Pegos de surpresa, a população parisiense expulsa o contingente de Thiers
dando início à independência política de Paris frente à Assembleia de
Versalhes culminando com a eleição e a declaração da Comuna em 26 e 28 de
março. Apesar da evidente disposição do povo parisiense em resistir,
a Assembleia de Versalhes acabou assinando a paz com os alemães.
O governo revolucionário foi formado por uma federação de representantes de
bairro (a guarda nacional, uma milícia formada por cidadãos comuns). Uma das
suas primeiras proclamações foi a "abolição do sistema da escravidão do
salário de uma vez por todas". A guarda nacional se misturou aos soldados
franceses, que se amotinaram e massacraram seus comandantes. O governo
oficial, que ainda existia, fugiu, junto com suas tropas leais, e Paris ficou sem
autoridade. O Comitê Central da federação dos bairros ocupou este vácuo, e
se instalou na prefeitura. O comitê era formado por Blanquistas, membros
da Associação Internacional dos Trabalhadores, Proudhonistas e uma
miscelânea de indivíduos não-afiliados politicamente, a maioria trabalhadores
braçais, escritores e artistas.
Eleições foram realizadas, mas obedecendo à lógica da democracia direta em
todos os níveis da administração pública. A polícia foi abolida e substituída pela
guarda nacional. A educação foi secularizada, a previdência social foi instituída,
uma comissão de inquérito sobre o governo anterior foi formada, e se decidiu
por trabalhar no sentido da abolição da escravidão do salário. Noventa
representantes foram eleitos, mas apenas 25 eram trabalhadores e a maioria
foi constituída de pequenos-burgueses. Entretanto, os revolucionários eram
maioria. Em semanas, a recém nomeada Comuna de Paris introduziu mais
reformas do que todos os governos nos dois séculos anteriores combinados.
O governo oficial, instalado em Versalhes e sob o comando de Thiers, fez a
paz com o Império Alemão para que tivesse tempo de esmagar a Comuna de
Paris. Como acordado entre os dois países, a Alemanha libertou prisioneiros de
guerra para compor as forças que o exército francês usaria contra a Comuna.
Esta possuía menos de 15 000 milicianos defendendo a cidade contra o
exército de 100 000 soldados sob o comando de Versalhes.
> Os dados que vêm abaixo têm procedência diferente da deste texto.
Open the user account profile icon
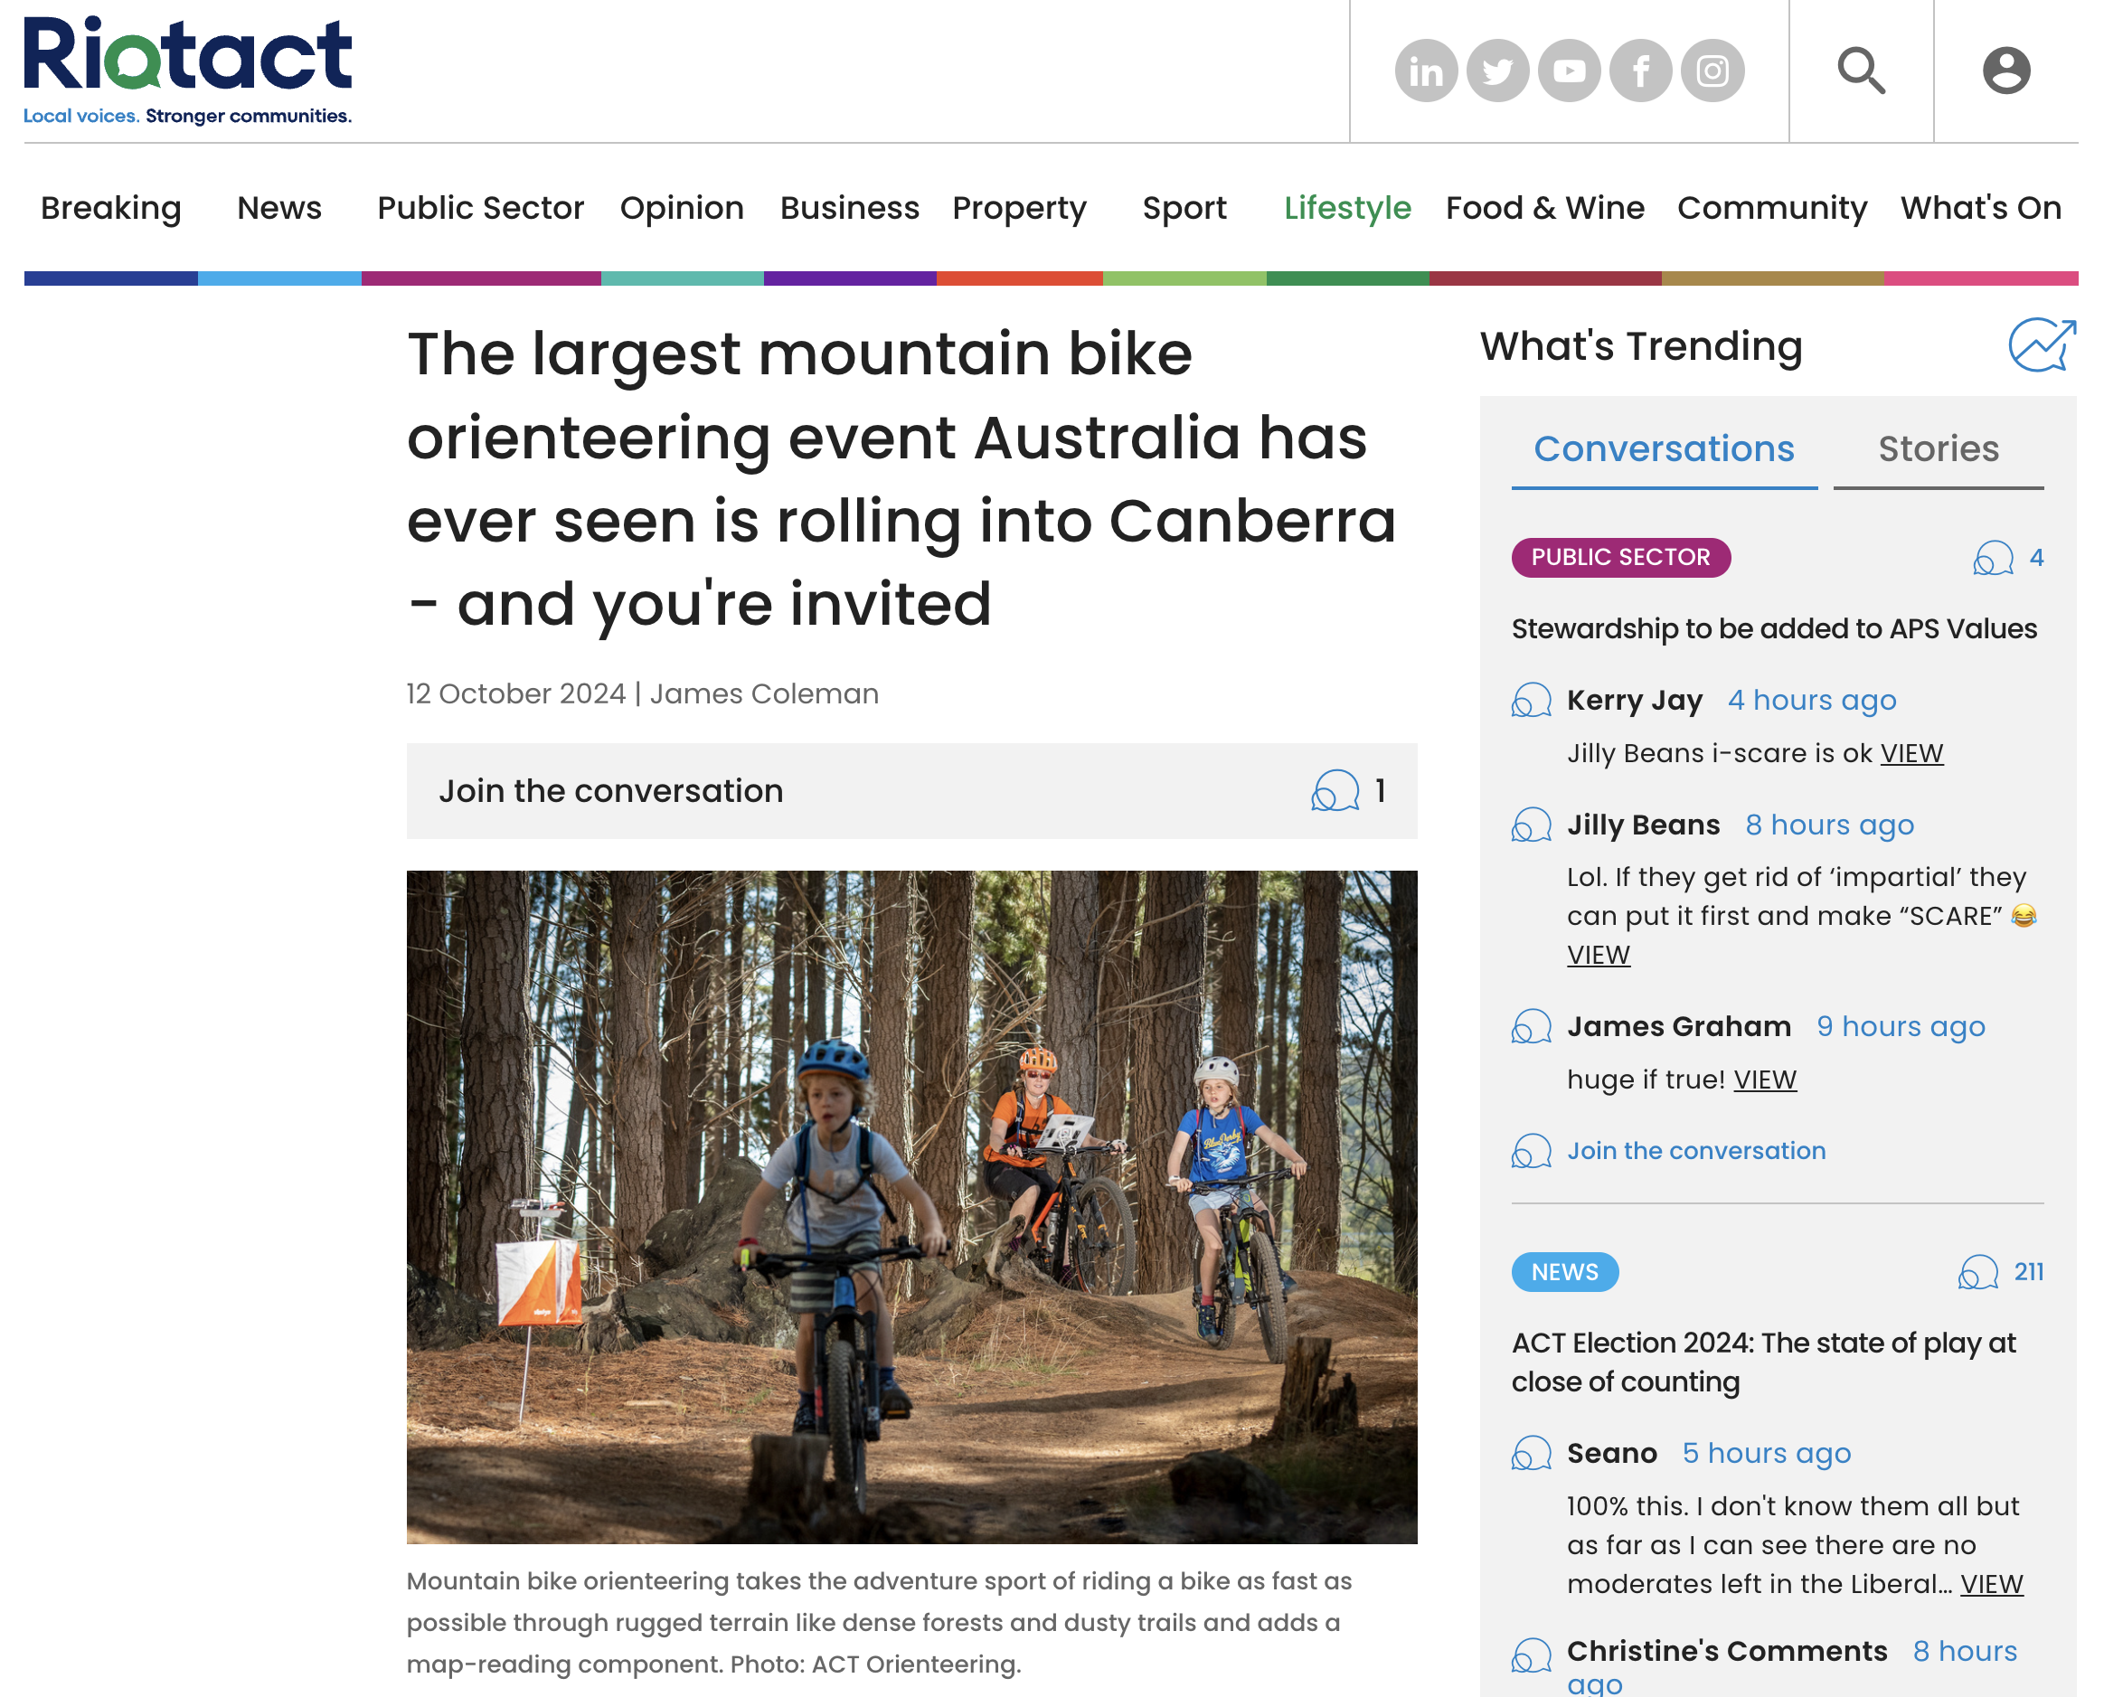Viewport: 2104px width, 1697px height. [2005, 70]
Assim como durante o período da comuna, em sua queda os revolucionários
destruíram os símbolos do Segundo Império Francês - prédios administrativos
e palácios - e executaram reféns, em sua maioria clérigos, militares e juízes.
Na perspectiva dos communards, derrubar a velha ordem e tudo que com ela
tinha vínculo era preciso para que novas instituições pudessem florescer.
A Comuna é considerada, por grupos políticos revolucionários posteriores
como a primeira experiência moderna de um governo popular.